**Records:**
++++++++++
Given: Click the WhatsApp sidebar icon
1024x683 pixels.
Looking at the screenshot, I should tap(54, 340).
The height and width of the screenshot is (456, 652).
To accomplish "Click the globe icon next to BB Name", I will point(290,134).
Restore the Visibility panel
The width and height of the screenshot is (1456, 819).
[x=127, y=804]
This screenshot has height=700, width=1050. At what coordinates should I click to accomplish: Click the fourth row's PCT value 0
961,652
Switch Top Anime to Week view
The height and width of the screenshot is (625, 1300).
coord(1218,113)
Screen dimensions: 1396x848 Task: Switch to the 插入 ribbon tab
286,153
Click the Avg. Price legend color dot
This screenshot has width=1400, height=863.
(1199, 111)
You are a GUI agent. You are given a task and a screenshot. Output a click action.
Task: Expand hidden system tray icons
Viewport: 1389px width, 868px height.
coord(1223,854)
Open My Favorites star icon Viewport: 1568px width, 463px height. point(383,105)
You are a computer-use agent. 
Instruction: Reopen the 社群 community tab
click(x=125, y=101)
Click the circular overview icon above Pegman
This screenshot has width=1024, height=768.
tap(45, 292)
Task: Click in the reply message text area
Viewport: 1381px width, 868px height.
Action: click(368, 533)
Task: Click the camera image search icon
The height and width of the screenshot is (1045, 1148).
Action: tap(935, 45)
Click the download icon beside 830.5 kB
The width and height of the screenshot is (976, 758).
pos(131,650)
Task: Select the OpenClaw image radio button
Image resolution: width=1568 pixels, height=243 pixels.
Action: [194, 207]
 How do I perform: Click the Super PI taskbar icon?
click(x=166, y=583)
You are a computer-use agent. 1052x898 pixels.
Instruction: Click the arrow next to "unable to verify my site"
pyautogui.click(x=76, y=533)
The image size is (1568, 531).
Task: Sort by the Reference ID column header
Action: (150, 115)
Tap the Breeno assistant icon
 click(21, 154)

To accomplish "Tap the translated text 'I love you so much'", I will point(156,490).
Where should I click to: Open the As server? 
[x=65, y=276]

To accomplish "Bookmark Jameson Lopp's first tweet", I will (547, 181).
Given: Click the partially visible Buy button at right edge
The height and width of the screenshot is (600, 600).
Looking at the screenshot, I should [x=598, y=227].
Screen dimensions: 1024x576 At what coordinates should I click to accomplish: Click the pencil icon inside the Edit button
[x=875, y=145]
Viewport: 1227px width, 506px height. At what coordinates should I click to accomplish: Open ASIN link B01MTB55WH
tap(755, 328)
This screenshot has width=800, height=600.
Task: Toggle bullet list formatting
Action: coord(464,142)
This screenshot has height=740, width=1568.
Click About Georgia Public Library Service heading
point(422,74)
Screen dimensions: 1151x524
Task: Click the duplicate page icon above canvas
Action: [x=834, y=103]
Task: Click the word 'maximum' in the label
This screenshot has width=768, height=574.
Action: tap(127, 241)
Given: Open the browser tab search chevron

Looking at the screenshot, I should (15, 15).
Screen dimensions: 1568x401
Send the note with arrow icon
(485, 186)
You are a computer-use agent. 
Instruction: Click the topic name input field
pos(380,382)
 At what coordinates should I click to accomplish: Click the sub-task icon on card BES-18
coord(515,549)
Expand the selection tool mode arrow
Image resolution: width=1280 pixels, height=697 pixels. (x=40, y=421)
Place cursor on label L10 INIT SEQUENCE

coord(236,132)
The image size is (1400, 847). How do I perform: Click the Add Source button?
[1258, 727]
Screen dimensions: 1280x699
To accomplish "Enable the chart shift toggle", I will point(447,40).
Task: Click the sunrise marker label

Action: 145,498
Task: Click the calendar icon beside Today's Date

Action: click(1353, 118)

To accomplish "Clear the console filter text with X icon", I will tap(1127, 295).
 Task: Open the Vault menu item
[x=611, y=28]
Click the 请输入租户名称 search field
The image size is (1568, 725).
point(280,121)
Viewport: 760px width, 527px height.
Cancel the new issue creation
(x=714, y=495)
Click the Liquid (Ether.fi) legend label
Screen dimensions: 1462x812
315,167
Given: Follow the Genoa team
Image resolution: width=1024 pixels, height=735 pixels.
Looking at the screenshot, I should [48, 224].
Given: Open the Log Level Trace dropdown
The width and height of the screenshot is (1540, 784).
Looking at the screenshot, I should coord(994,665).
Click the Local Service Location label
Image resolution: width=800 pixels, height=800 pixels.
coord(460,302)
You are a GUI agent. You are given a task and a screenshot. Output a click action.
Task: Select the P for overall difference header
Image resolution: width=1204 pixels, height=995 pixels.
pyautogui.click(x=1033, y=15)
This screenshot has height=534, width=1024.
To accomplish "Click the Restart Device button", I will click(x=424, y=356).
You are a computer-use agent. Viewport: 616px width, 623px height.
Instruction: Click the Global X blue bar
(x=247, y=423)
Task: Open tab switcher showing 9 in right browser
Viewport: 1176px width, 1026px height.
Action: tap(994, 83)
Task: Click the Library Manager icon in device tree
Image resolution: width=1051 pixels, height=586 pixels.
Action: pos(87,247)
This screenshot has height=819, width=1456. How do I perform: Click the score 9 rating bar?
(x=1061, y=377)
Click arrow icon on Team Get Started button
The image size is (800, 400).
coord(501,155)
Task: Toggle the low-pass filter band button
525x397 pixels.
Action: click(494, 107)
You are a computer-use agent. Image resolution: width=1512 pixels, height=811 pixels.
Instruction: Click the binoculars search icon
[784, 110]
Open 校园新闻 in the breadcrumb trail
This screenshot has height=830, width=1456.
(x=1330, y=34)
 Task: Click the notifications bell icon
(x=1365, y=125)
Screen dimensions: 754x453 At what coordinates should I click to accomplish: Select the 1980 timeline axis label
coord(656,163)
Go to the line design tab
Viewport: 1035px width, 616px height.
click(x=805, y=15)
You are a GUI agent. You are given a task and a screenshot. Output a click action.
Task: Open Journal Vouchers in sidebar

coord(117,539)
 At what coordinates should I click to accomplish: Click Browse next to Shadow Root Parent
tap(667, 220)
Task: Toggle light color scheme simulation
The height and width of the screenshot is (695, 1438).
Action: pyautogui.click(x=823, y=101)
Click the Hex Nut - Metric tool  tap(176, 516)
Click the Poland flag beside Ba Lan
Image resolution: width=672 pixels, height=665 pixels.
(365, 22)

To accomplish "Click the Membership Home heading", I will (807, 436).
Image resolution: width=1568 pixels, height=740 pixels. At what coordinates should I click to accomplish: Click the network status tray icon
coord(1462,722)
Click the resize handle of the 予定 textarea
++++++++++
**Aim:** Can you write out all of the records above line for line, without changing a single character?

**Output for this exercise:**
Given: Click the WhatsApp sidebar icon
1024x683 pixels.
Looking at the screenshot, I should tap(54, 340).
The height and width of the screenshot is (456, 652).
To accomplish "Click the globe icon next to BB Name", I will point(290,134).
Restore the Visibility panel
The width and height of the screenshot is (1456, 819).
[x=127, y=804]
This screenshot has height=700, width=1050. At what coordinates should I click to accomplish: Click the fourth row's PCT value 0
961,652
Switch Top Anime to Week view
The height and width of the screenshot is (625, 1300).
coord(1218,113)
Screen dimensions: 1396x848 Task: Switch to the 插入 ribbon tab
286,153
Click the Avg. Price legend color dot
This screenshot has width=1400, height=863.
(1199, 111)
You are a GUI agent. You are given a task and a screenshot. Output a click action.
Task: Expand hidden system tray icons
Viewport: 1389px width, 868px height.
coord(1223,854)
Open My Favorites star icon Viewport: 1568px width, 463px height. point(383,105)
You are a computer-use agent. 
Instruction: Reopen the 社群 community tab
click(x=125, y=101)
Click the circular overview icon above Pegman
This screenshot has width=1024, height=768.
tap(45, 292)
Task: Click in the reply message text area
Viewport: 1381px width, 868px height.
Action: click(368, 533)
Task: Click the camera image search icon
The height and width of the screenshot is (1045, 1148).
Action: tap(935, 45)
Click the download icon beside 830.5 kB
The width and height of the screenshot is (976, 758).
pos(131,650)
Task: Select the OpenClaw image radio button
Image resolution: width=1568 pixels, height=243 pixels.
Action: [194, 207]
 How do I perform: Click the Super PI taskbar icon?
click(x=166, y=583)
You are a computer-use agent. 1052x898 pixels.
Instruction: Click the arrow next to "unable to verify my site"
pyautogui.click(x=76, y=533)
The image size is (1568, 531).
Task: Sort by the Reference ID column header
Action: (150, 115)
Tap the Breeno assistant icon
 click(21, 154)

To accomplish "Tap the translated text 'I love you so much'", I will point(156,490).
Where should I click to: Open the As server? 
[x=65, y=276]

To accomplish "Bookmark Jameson Lopp's first tweet", I will (547, 181).
Given: Click the partially visible Buy button at right edge
The height and width of the screenshot is (600, 600).
Looking at the screenshot, I should [x=598, y=227].
Screen dimensions: 1024x576 At what coordinates should I click to accomplish: Click the pencil icon inside the Edit button
[x=875, y=145]
Viewport: 1227px width, 506px height. At what coordinates should I click to accomplish: Open ASIN link B01MTB55WH
tap(755, 328)
This screenshot has width=800, height=600.
Task: Toggle bullet list formatting
Action: coord(464,142)
This screenshot has height=740, width=1568.
Click About Georgia Public Library Service heading
point(422,74)
Screen dimensions: 1151x524
Task: Click the duplicate page icon above canvas
Action: [x=834, y=103]
Task: Click the word 'maximum' in the label
This screenshot has width=768, height=574.
Action: tap(127, 241)
Given: Open the browser tab search chevron

Looking at the screenshot, I should (15, 15).
Screen dimensions: 1568x401
Send the note with arrow icon
(485, 186)
You are a computer-use agent. 
Instruction: Click the topic name input field
pos(380,382)
 At what coordinates should I click to accomplish: Click the sub-task icon on card BES-18
coord(515,549)
Expand the selection tool mode arrow
Image resolution: width=1280 pixels, height=697 pixels. (x=40, y=421)
Place cursor on label L10 INIT SEQUENCE

coord(236,132)
The image size is (1400, 847). How do I perform: Click the Add Source button?
[1258, 727]
Screen dimensions: 1280x699
To accomplish "Enable the chart shift toggle", I will point(447,40).
Task: Click the sunrise marker label

Action: 145,498
Task: Click the calendar icon beside Today's Date

Action: click(1353, 118)

To accomplish "Clear the console filter text with X icon", I will tap(1127, 295).
 Task: Open the Vault menu item
[x=611, y=28]
Click the 请输入租户名称 search field
The image size is (1568, 725).
point(280,121)
Viewport: 760px width, 527px height.
Cancel the new issue creation
(x=714, y=495)
Click the Liquid (Ether.fi) legend label
Screen dimensions: 1462x812
315,167
Given: Follow the Genoa team
Image resolution: width=1024 pixels, height=735 pixels.
Looking at the screenshot, I should [48, 224].
Given: Open the Log Level Trace dropdown
The width and height of the screenshot is (1540, 784).
Looking at the screenshot, I should coord(994,665).
Click the Local Service Location label
Image resolution: width=800 pixels, height=800 pixels.
coord(460,302)
You are a GUI agent. You are given a task and a screenshot. Output a click action.
Task: Select the P for overall difference header
Image resolution: width=1204 pixels, height=995 pixels.
pyautogui.click(x=1033, y=15)
This screenshot has height=534, width=1024.
To accomplish "Click the Restart Device button", I will click(x=424, y=356).
You are a computer-use agent. Viewport: 616px width, 623px height.
Instruction: Click the Global X blue bar
(x=247, y=423)
Task: Open tab switcher showing 9 in right browser
Viewport: 1176px width, 1026px height.
Action: tap(994, 83)
Task: Click the Library Manager icon in device tree
Image resolution: width=1051 pixels, height=586 pixels.
Action: pos(87,247)
This screenshot has height=819, width=1456. How do I perform: Click the score 9 rating bar?
(x=1061, y=377)
Click arrow icon on Team Get Started button
The image size is (800, 400).
coord(501,155)
Task: Toggle the low-pass filter band button
525x397 pixels.
Action: click(494, 107)
You are a computer-use agent. Image resolution: width=1512 pixels, height=811 pixels.
Instruction: Click the binoculars search icon
[784, 110]
Open 校园新闻 in the breadcrumb trail
This screenshot has height=830, width=1456.
(x=1330, y=34)
 Task: Click the notifications bell icon
(x=1365, y=125)
Screen dimensions: 754x453 At what coordinates should I click to accomplish: Select the 1980 timeline axis label
coord(656,163)
Go to the line design tab
Viewport: 1035px width, 616px height.
click(x=805, y=15)
You are a GUI agent. You are given a task and a screenshot. Output a click action.
Task: Open Journal Vouchers in sidebar

coord(117,539)
 At what coordinates should I click to accomplish: Click Browse next to Shadow Root Parent
tap(667, 220)
Task: Toggle light color scheme simulation
The height and width of the screenshot is (695, 1438).
Action: pyautogui.click(x=823, y=101)
Click the Hex Nut - Metric tool  tap(176, 516)
Click the Poland flag beside Ba Lan
Image resolution: width=672 pixels, height=665 pixels.
(365, 22)

To accomplish "Click the Membership Home heading", I will (807, 436).
Image resolution: width=1568 pixels, height=740 pixels. At what coordinates should I click to accomplish: Click the network status tray icon
coord(1462,722)
Click the resize handle of the 予定 textarea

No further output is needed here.